Nguyen-Khang PHAM's Homepage

Nguyen-Khang PHAM

Lecturer

Can Tho University

College of information technology

1 Ly Tu Trong, Can Tho City

Image mining with Correspondence Analysis

All scripts and binary for Linux 32
All scripts and binary for Linux 64
Binary for Windows (Cygwin), can be used with above scripts
Image2Viz for Windows with GUI (easy to use but slow !!!)

Hierarachical Correspondence Analysis by Visualization (HCAViz)
Caltech-4 Data for HCAViz (open cal4.xml with HCAViz)

I.  SCRIPTS
1.  image2sift.sh
    Compute SIFT for an image
2.  dir2sift.sh
    Compute SIFT for a directory of images
3.  sampling.sh
    Sample a subset of SIFT to create visual words using k-means
    Syntax: sampling.sh "SIFT-DIR" "RESULT-FILE" [size]
      -SIFT-DIR: directory containing SIFT file (output of dir2sift)
      -RESULT-FILE: file containing SIFT
      -SIZE: number of images used for sampling, by fault, 1/5 images in SIFT-DIR will be used
4.  all-steps.sh: all of preprocessing steps used to create data for visualization

II. BINARIES
1.  extract_features.ln
    Compute SIFT for an image (program of Krystian.Mikolajczyk)
2.  kmeans, kmeans-mt:
    k-means algorithm implemented by PHAM Nguyen-Khang

    Syntax kmeans [OPTION] "data file" "model file"
    OPTIONS:
        -i :    Number of iterations [default: 30]
        -k :    Number of clusters
        -b :    Block size [number of lines to be processed per block]
        -m :    File containing the min cluster of individus, [don't care]
        -p :    Number of threads [default: 4]

    data file format:
	number_of_line number_of_column
	line1
	line2
	...
    kmeans-mt: version multithreading of kmeans

3.  assign, assign-mt:
    assign SIFTs of images into clusters to form the contingency table (used for Correspondence Analysis)
    Syntax: assign [OPTION] "list file" "model file" "result file"
    OPTIONS:
        -t :    SIFT type [0: no region, 1: output of 'extract_feature' with option -o1]
        -d :    SIFT region descriptor's directory
        -b :    Block size [number of lines to be processed per block]
        -p :    Number of threads [default: 4]
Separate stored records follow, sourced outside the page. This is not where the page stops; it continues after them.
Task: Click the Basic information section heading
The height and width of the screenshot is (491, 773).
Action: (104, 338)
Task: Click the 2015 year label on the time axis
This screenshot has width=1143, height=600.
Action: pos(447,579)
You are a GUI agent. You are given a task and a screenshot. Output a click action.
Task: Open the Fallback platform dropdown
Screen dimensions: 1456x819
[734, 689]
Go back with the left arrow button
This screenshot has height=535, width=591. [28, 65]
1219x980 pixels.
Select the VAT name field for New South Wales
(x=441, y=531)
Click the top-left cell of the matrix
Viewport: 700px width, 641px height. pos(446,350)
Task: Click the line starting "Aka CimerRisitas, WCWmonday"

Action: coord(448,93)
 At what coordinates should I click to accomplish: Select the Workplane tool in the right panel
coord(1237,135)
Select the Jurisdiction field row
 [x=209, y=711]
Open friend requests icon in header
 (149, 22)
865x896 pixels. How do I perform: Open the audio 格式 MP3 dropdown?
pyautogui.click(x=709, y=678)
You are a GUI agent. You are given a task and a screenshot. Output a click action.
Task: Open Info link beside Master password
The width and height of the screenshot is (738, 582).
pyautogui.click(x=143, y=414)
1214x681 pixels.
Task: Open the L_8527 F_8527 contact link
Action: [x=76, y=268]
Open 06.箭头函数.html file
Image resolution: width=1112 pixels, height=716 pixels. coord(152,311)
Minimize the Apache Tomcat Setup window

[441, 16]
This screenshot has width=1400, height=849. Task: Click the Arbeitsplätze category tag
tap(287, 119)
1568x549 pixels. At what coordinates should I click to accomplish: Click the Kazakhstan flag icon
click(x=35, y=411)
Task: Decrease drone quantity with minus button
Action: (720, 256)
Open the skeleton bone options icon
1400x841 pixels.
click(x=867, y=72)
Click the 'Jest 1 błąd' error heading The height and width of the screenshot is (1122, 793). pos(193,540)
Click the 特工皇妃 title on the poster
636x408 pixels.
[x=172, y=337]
    list file: a file containing a list of filename
    Format:
      number of files (e.g. 10)
      file_name_1
      file_name_2
      ...
      file_name_10
    Use the Linux command 'find' to create this file

    model file: clusters computed by k-means
    result file: contingency table

4.  ca
    apply correspondence analysis on a contingency table
    Syntax: ca [OPTION] "data file" "output stem"
    OPTIONS:
        -k number of axes

    data file: contingency table
    output stemp: stemp for output, the output composes:
	  _Z.txt: projection of lines
	  _W.txt: projection of columns
	  _P.txt: marginal probability of lines
	  _Q.txt: marginal probability of columns
	  _A.txt: transistion matrix for projection of lines, 
	  _B.txt: transistion matrix for projection of columns, 

    Z = P^(-1)*F*A
    W = Q^(-1)*F'*B
    F: the contingency table,
    Q, P: the diagonal matrix